提到"天下第一村",所有人都会脱口而出华西村,但在湖北嘉鱼县,藏着一个更"精悍"的隐形富豪地。

全组只有67户人家,却坐拥30多亿集体资产,在此地,别墅是标配,豪车不稀奇,不仅人人有股份,连读大学、养老都有集体买单。
这就是被称为"神州第一组"的官桥八组。
穷到连肥皂都要切开用
别看现在官桥八组富得流油,把时间倒推回40多年前,这里穷得让人心酸。
上世纪70年代末,这儿是全县出了名的"要饭组"。只有3.8平方公里的土地上,到处是荒山秃岭。老百姓住的是四面透风的土坯房,吃的是国家救济的返销粮。

那时候日子有多苦?一个壮劳力拼死拼活干一天,工分折算下来只有9分钱。
村里的老人回忆起那段日子,眼泪都在眼眶里打转:"那时候想买块肥皂,都得把一分钱掰成两半花,实在没钱了,就上山砍柴去换油盐。"
贫穷像一座大山,压得67户人家喘不过气来。转机出现在1978年,27岁的周宝生被推选为组长。看着乡亲们面黄肌瘦的脸,这个年轻的退伍军人狠狠地拍了桌子:"不能再这么穷下去了,就是死也要闯出一条路!"
第一个敢吃螃蟹的人
周宝生的第一把火,烧在了土地上。

1979年,改革的春风刚刚吹起,大部分人还在观望,周宝生却带着村民搞起了"分组作业、联产计酬"。这在当时可是要把脑袋别在裤腰带上干的事儿。
效果立竿见影。当年,全组粮食产量就从20万斤猛增到33万斤,彻底摘掉了讨饭吃的帽子。
但周宝生心里清楚,光靠地里刨食,这辈子都别想住上楼房。
为了带大家搞钱,他盯上了没人看得上的"苍蝇肉"。他在镇上租了三间破房,带着村民开起了杂货铺、冰棒厂。
为了省钱,他们舍不得住旅馆,就在柜台上铺张草席睡觉;为了多卖几根冰棒,他们顶着烈日走街串巷。靠着这股子拼劲,第一年他们就攒下了7000块钱。这笔钱在当时,简直就是天文数字。

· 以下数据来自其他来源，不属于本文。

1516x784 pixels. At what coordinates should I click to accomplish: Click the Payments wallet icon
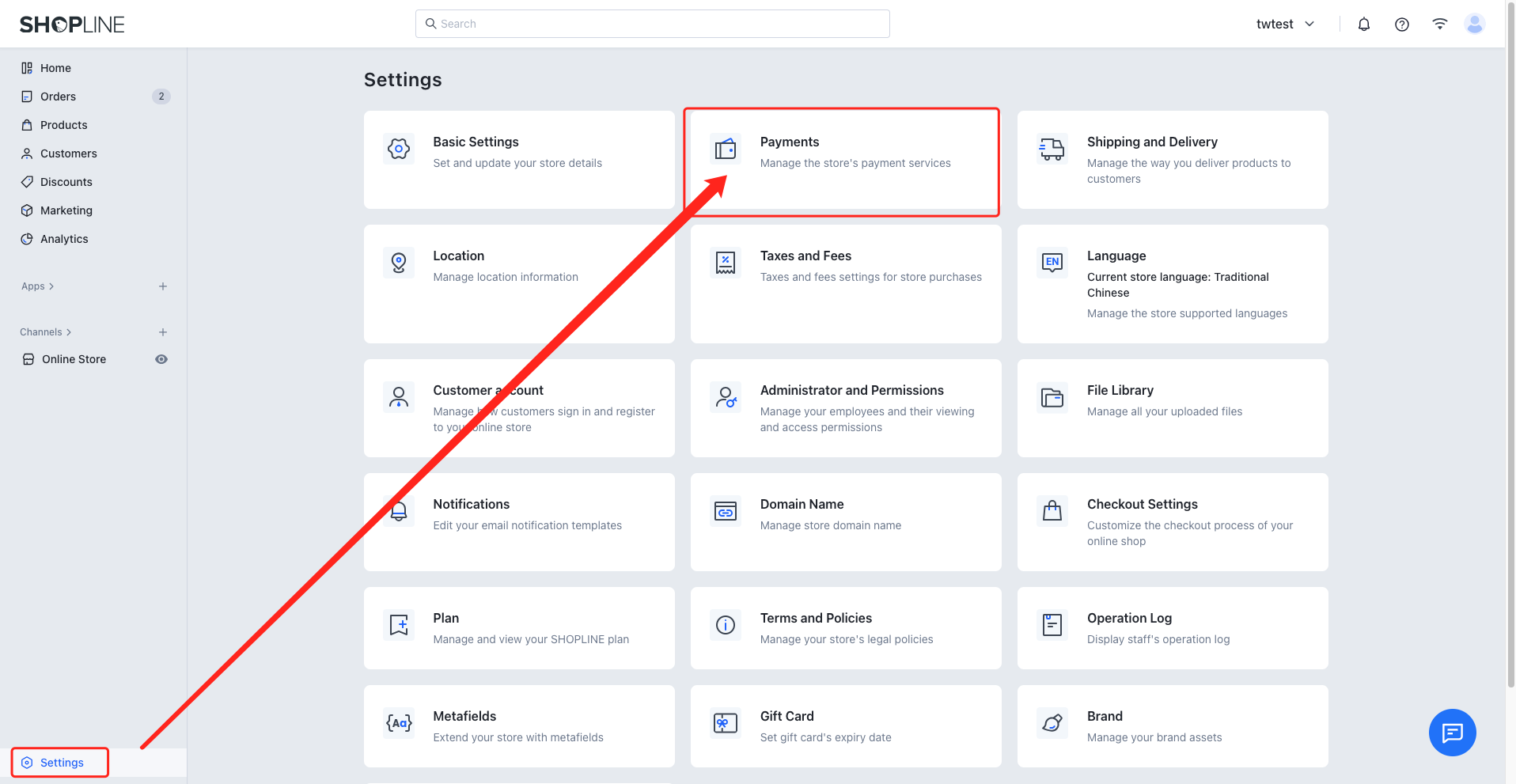[x=725, y=149]
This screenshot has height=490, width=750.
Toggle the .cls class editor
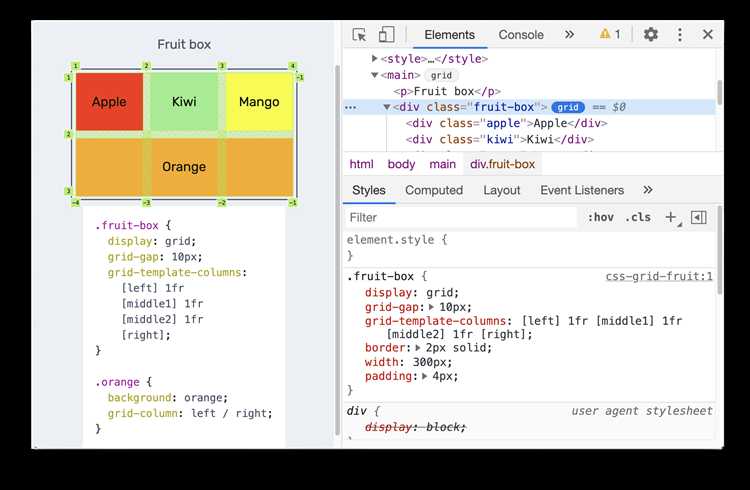click(x=638, y=217)
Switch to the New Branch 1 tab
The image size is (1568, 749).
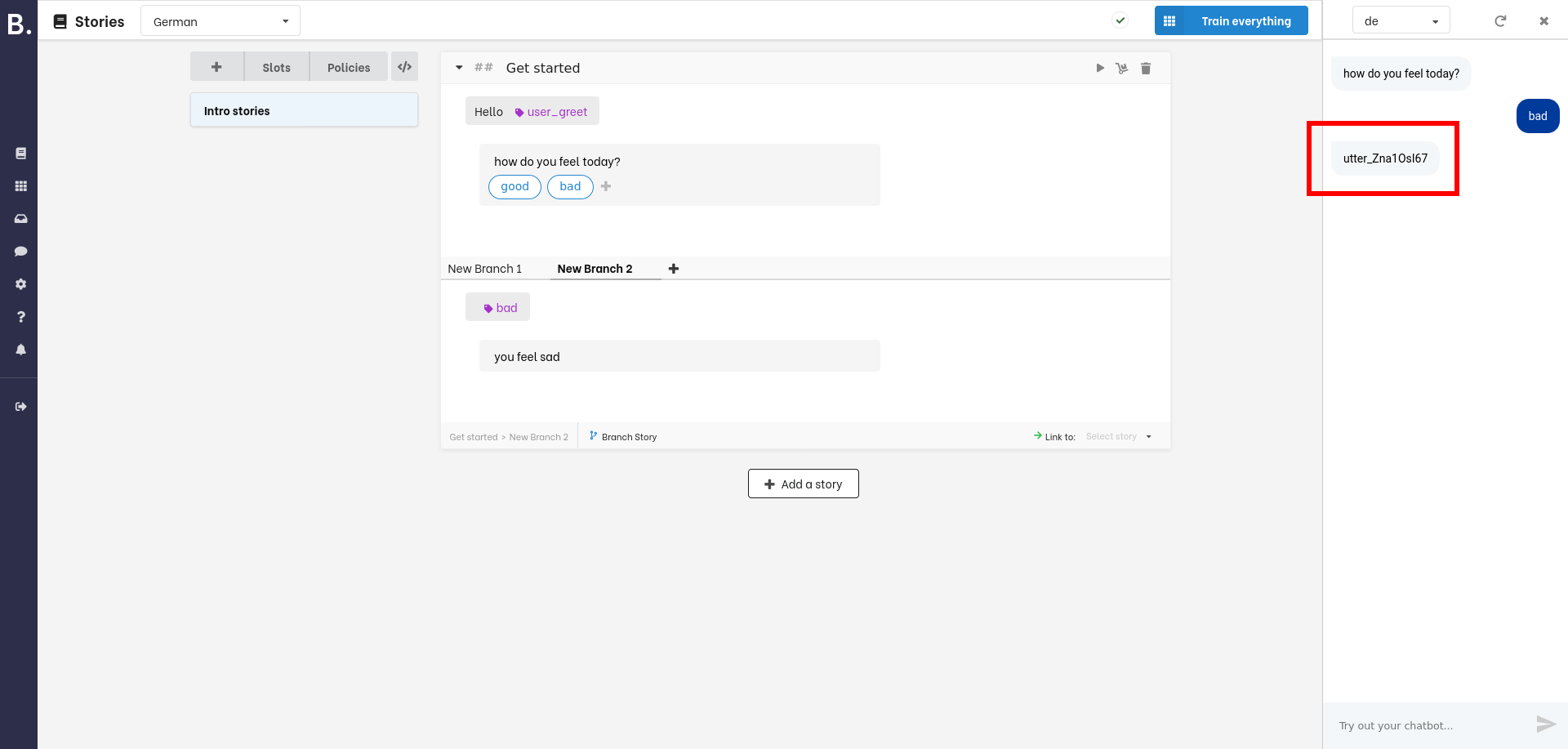(x=484, y=268)
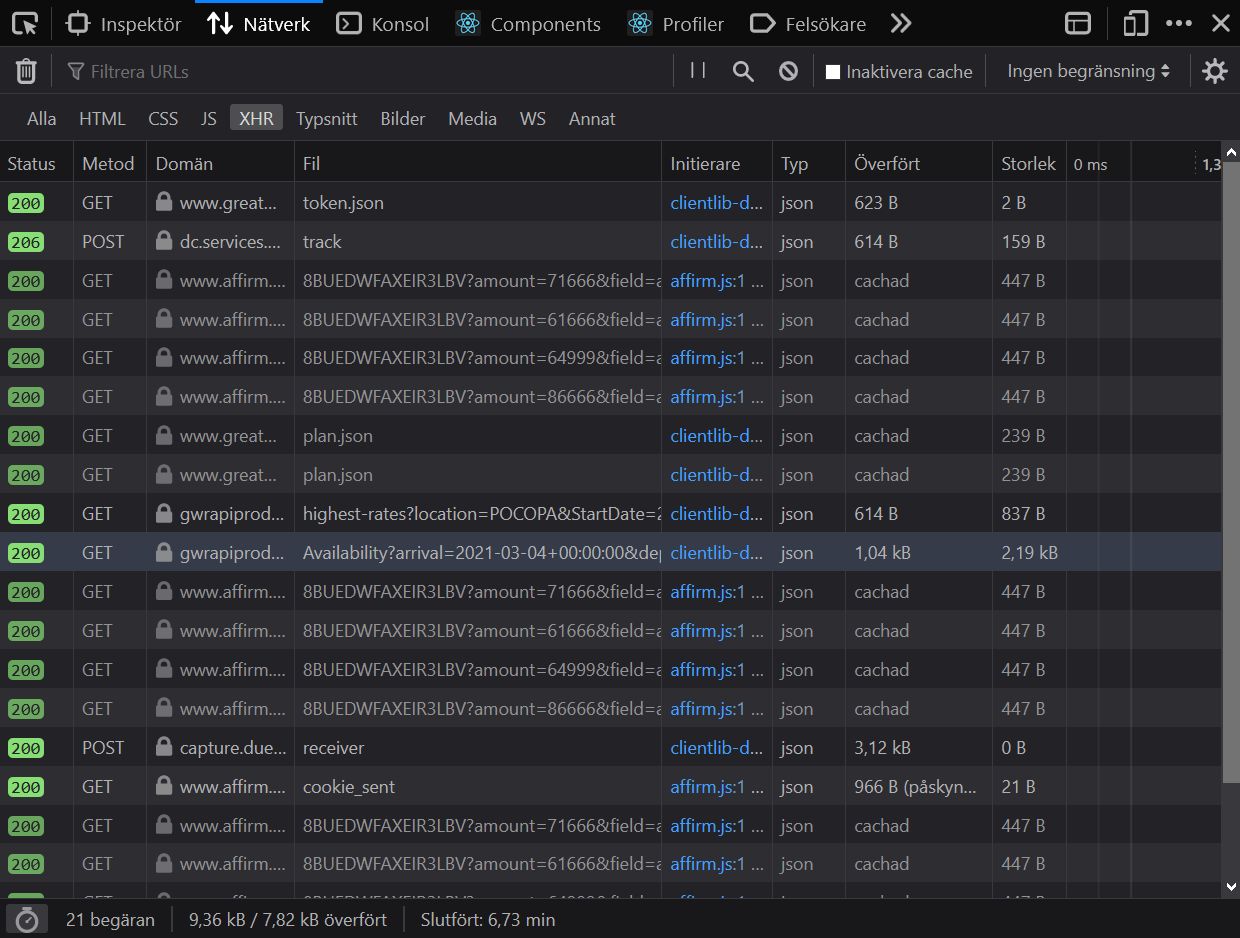Toggle the JS request filter
The height and width of the screenshot is (938, 1240).
coord(208,118)
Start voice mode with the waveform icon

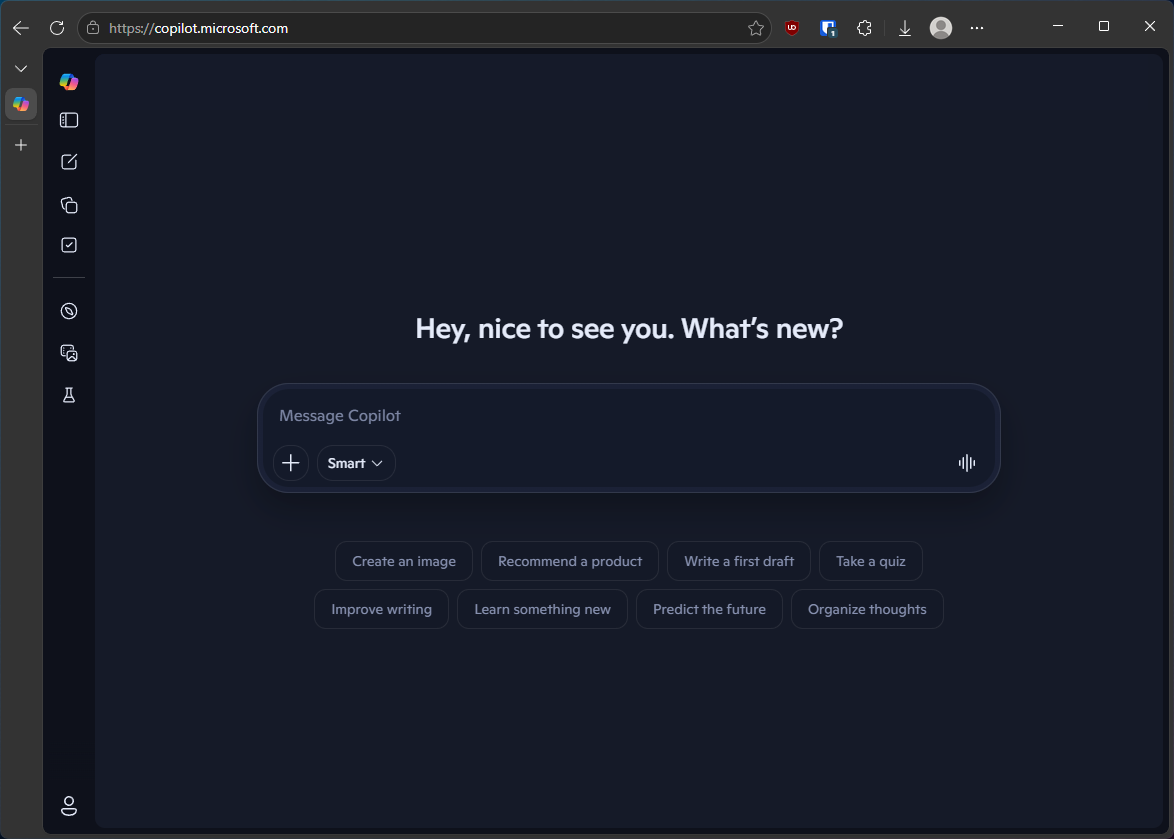point(966,462)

有了底气,周宝生的胆子更大了。他看准了当时紧缺的煤炭市场,集资办起了煤矿。这又是一次豪赌,赌赢了全村翻身,赌输了倾家荡产。
事实证明,他赌对了。煤矿投产当年就盈利9万多元。当周宝生把一沓沓钞票分到村民手里时,很多人的手都在抖,他们这辈子没见过这么多回头钱。
不但要富口袋,还要富脑袋
很多村子富了之后,往往会陷入"富不过三代"或者是"分配不均"的怪圈,但官桥八组没有。
秘密在于他们的"股份制"。

周宝生牵头成立了田野集团,把村里的煤矿、铸造厂、甚至山林鱼塘全部折价入股。在这个体系里,没有打工仔,人人都是股东。
不管是刚出生的婴儿,还是耄耋老人,只要是集体的一员,就有股份。大家心里都有本账:厂子是自己的,干坏了就是砸自己的饭碗。这种利益捆绑,让官桥八组像一台精密的机器,飞速运转了40年。
更让人佩服的是他们的眼光。
当别的暴发户忙着盖金碧辉煌的牌坊时,周宝生却带着村民在荒山上种树。1400亩杉树林,如今成了无价的生态宝藏。
当别人忙着分钱买车时,官桥八组却把钱砸进了教育。他们硬是把武汉大学东湖分校引到了家门口,让村里的孩子出门就能上大学。

在这个只有67户的小村组里,福利好到让人嫉妒:
孩子从出生到高中,每月发1000元成长金;
老人退休后,每月领2700元养老金;
看病全报销,水电气费全免。
"不仅要让村民口袋里有票子,更要让他们过得有尊严。"这才是官桥八组最核心的财富密码。

从人均年收入几十块,到如今集体资产30亿,官桥八组用40年时间证明了一个道理:真正的共同富裕,不是养懒汉,而是用制度激发每个人的潜能,让集体和个人相互成就。